Like many people who end up calling Brussels their home away from home, I had only planned to stay for 3 months when I first arrived in this cute northern town. While working at the heart of the EU bubble, I was lucky to share a flat with a native who was savvy in political science.

Indulging into local delicacies, such as “stoemp”, “waterzooi”, “carbonade”, waffles, chocolates, and beers, I still remember being bewildered when the complicated political system of Belgium was explained to me back then. The federal state of Belgium being divided twice, once territorially (Flemish, Walloon, and Brussels-Capital regions) and once linguistically (Dutch, French and German-speaking regions), with certain overlaps, is very unique and almost non-heard of in the whole world. And this very system makes the autonomous region of Brussels distinct, where people coming from different backgrounds, can still identify themselves as “Brusseleir” in the capital of Europe. In fact, according to the International Organisation of Migration, every six Brusseleir out of ten are of foreign origin due to migratory waves since the 60s.

Even the dialect of Brussels is one of its kind as it uses unique expressions such as “non, peut-être, “fieu”, drache, caberdouche, une fois”, which can be admired at the royal puppet theatre Toone but one does not even need to learn Brusseleir in order to feel like one as there are more than 100 languages that are being spoken in Brussels, the second most cosmopolitan city in the world. To give an example, I attended a baptism ceremony of a multi-ethnic and multi-religious couple last weekend, which was conducted in 5 different languages – one thing you would probably witness “only in Brussels”.

The city of Brussels is a living manifestation of diversity faithful to the image of its symbol, the iris flower, which has more than 200 species that bloom in all colours, from pure white to almost black. Every year, the anniversary of the Brussels Capital Region is celebrated during the Iris Day with live concerts and dozens of free activities.
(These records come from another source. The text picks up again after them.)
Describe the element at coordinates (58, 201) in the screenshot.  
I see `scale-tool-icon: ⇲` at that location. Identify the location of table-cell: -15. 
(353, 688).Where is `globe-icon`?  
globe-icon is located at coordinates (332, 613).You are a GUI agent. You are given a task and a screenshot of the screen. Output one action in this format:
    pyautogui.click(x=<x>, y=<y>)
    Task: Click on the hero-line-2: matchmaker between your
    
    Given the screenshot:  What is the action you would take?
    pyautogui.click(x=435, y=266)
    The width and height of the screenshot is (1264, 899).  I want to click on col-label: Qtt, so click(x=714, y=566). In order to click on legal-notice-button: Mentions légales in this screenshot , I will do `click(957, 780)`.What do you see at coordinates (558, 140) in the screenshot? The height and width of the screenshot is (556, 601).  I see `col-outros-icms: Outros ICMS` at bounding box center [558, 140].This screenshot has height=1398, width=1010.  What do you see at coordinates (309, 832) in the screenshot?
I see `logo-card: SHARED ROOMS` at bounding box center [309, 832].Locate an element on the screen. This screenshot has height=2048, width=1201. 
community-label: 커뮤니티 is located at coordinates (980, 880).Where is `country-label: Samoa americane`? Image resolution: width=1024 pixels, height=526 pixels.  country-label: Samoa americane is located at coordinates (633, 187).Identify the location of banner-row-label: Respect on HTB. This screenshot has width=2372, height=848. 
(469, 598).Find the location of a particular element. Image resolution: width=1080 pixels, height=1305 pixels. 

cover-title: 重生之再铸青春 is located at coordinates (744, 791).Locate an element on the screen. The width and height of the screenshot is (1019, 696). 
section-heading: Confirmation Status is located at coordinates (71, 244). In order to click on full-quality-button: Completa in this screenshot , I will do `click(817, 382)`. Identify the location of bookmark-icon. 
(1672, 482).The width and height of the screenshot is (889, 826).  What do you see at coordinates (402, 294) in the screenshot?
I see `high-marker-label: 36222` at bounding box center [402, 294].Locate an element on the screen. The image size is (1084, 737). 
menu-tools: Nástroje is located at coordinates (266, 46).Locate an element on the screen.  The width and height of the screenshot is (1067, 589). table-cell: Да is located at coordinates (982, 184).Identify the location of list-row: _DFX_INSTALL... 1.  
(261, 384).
Multiculturalism is praised in festivals, such as Zinneke Parade. The expression “zinneke” borrows its origins from the now underground river Zenne crossing the city and refers to the inhabitants of Brussels that are not originally from there. Every two years, a colourful parade combining elements of Belgium’s rich carnival folklore with a modern air, connects many different cultures, communities, and districts within Brussels.

Other folkloric parades, such as Ommegang, to honour the arrival of Charles the Fifth to Brussels in 1549 in medieval costumes, and Meyboom, to plant a tree in the presence of giants, point out to the city’s rich history and traditions while filling its inhabitants and visitors with joy and enchantment. Of course, the Carpet of Flowers at the Grand Place, the music festivals, such as Couleur Café, film festivals, including the International Fantastic Film Festival and Anima Animation Film Festival, and sports events, such as Roller and Bike Parade, Brussels Half-Marathon and Bruxelles les Bains (Brussels Urban Beach), are other attractions that are also on the agenda of Brusseleirs in addition to concert nights at the Ancienne Belgique, BANAD Art Nouveau and Art Deco Festival (paying tribute to famous Belgian architects, such as Victor Horta), BRAFA Art Fair and Museum Night Fever that open the doors to some 120 museums, including the Magritte Museum dedicated to the famous surrealist artist Réne Magritte and the Belgian Comic Strip Center showcasing Belgian masterworks, such as Tintin and the Smurfs.

Many new bees in Brussels would be often complaining about the never-ending rain (which is now rarer thanks to global warming with open swimming pools being built in the city for the first time), the Belgian “je-m’en-foutisme” or indifference, the heavy administration (there are 9 Health Ministers in Belgium!!!) but they soon become aware that they are amongst the lucky few who can enjoy the many advantages Brussels has to offer in their every-day lives. Whereas Belgian fries are still very much on the menu, they can increasingly take pleasure in gastronomy in numerous buzzing cafes and restaurants of Brussels, which was voted the capital of international cuisine last year. Importantly, their children can register in traditional Belgian schools, be it French-speaking, Dutch-speaking, secular or religious or benefit from the large number of international schools, which are directly aimed at particular communities.

I think I can count myself among those lucky people after experiencing 15 beautiful and exciting years in Brussels and becoming a Belgian citizen. I fully embrace my “belgitude” now and plan on spending many more years here with my family and friends.